The design of the MICA trial was more suitable than that of previous studies on MBSR and sleep quality in cancer patients. The trial had a randomized controlled design and a large number of participants who were well-defined with regard to time since diagnosis (3–18 months). Furthermore, specific efforts were made to ensure instructor compliance with the original MBSR program, to ensure its integrity. None of the previous trials had a follow-up period as long as 12 months. With the advanced statistical methods used, the MICA study increases the knowledge regarding longer-term effects of MBSR on sleep quality among breast cancer patients.

The broad inclusion criteria and the minimal exclusion criteria in combination with systematic invitation to the MICA trial increase the generalizability of the results. Conversely, self-selection of participants might have decreased the generalizability, motivation and engagement of participants are crucial in MBSR interventions as the sample reflects the current BC sample and inclusion bias has been reduced.

Conclusion

In this population-based study evaluating MBSR on the secondary outcome sleep quality, small statistically significant effects were found post-intervention. However, the level of sleep problems at baseline was low, leaving little room for improvement or significant effects, and after 12 months’ follow-up there was no statistically significant between-group effect of MBSR. Thus the sustainability of the effects of the intervention on sleep quality among breast cancer patients is questionable.

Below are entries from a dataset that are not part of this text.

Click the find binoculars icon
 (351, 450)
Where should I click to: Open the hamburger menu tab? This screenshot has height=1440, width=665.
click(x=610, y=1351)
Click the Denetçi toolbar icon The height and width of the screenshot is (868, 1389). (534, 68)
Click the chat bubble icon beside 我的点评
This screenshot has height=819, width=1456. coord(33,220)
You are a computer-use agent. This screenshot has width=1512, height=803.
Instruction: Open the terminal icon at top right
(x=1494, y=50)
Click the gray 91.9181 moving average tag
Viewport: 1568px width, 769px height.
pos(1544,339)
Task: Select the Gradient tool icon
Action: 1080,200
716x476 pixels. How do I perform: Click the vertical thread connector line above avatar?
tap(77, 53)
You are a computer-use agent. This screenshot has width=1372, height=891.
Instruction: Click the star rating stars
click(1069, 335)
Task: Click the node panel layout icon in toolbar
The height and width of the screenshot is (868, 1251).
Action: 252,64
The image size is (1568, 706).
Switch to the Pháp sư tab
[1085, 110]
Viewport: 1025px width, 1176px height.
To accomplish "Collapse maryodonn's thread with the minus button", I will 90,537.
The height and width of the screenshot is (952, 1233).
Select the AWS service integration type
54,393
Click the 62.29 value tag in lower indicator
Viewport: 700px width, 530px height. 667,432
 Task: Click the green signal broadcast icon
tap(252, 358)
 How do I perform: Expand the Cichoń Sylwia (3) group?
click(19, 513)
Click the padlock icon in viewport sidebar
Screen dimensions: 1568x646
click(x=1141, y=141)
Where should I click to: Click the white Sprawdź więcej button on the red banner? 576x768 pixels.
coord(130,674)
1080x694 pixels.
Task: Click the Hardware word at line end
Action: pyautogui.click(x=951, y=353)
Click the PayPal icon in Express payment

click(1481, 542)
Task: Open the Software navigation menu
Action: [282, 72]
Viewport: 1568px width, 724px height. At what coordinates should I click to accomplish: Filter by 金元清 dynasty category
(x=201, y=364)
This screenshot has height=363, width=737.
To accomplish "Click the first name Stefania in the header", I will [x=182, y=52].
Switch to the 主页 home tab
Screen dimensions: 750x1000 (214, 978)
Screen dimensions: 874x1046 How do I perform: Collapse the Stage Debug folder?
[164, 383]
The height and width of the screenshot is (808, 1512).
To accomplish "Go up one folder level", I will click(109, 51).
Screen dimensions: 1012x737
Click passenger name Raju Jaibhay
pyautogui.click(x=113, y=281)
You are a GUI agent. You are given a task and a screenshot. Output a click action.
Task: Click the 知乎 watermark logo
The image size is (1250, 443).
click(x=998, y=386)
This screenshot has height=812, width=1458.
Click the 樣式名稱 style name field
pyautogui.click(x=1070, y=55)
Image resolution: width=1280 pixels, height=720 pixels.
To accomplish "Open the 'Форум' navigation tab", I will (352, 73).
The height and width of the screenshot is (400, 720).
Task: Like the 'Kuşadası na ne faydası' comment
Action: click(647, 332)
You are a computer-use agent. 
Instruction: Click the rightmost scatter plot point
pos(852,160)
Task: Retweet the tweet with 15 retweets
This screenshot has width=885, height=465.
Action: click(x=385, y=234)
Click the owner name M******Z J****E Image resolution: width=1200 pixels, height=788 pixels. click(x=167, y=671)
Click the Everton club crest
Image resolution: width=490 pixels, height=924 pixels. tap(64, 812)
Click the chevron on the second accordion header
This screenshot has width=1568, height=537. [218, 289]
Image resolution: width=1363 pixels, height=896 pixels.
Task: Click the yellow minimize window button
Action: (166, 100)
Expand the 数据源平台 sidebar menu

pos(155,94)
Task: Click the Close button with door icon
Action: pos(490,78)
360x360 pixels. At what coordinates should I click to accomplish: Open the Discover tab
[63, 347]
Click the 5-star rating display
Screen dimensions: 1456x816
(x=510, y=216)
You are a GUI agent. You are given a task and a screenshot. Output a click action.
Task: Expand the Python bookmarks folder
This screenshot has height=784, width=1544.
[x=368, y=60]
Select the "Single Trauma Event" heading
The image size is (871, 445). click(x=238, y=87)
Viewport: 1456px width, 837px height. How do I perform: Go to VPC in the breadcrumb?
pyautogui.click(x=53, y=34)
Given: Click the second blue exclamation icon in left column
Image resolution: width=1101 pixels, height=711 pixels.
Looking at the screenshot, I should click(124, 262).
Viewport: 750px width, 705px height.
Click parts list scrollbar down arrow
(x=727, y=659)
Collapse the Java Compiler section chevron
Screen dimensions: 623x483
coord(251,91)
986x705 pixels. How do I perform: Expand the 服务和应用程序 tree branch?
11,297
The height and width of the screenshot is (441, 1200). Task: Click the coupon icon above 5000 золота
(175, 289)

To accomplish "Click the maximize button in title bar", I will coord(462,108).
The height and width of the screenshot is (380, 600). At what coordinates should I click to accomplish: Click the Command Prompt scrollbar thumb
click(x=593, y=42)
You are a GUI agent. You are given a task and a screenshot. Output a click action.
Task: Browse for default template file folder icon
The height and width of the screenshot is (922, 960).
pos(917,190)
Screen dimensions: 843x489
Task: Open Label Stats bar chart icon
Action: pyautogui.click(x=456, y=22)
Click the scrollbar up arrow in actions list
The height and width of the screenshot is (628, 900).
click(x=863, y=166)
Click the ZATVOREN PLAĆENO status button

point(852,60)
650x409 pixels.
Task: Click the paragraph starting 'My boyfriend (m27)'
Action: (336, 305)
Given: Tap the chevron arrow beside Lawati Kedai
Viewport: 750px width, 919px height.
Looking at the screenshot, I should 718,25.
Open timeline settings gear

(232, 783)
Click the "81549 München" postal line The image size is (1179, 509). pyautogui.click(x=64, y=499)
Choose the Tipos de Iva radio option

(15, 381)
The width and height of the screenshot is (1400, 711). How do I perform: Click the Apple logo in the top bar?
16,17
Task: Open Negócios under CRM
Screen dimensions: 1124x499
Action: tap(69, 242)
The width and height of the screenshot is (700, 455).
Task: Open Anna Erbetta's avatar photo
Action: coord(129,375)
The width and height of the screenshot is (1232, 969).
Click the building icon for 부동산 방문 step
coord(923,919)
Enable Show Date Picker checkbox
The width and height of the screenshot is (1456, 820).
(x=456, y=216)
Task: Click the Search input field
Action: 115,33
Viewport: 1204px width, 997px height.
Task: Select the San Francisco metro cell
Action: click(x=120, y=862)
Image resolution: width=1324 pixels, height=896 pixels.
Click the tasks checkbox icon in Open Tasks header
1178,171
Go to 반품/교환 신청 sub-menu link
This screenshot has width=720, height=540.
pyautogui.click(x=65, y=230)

Consequently, more studies of MBSR and its long-term effect on sleep quality and the burden of sleep problems in which participation is restricted to patients with significant sleep problems are recommended.

Declaration of interest: The authors report no conflicts of interest. The authors alone are responsible for the content and writing of the paper.

This work was funded by the Danish Cancer Society; the Psychosocial Research Committee (Grant number R13-A640-09-S3) and the CAM Research Committee (Grant number UP7001), University of Copenhagen; Multidisciplinary CAM-research (Grant number 603-44-204/SD), Danish Cancer Research Foundation (Grant number 50-08-2008) and the Danish Cancer Society Research Centre.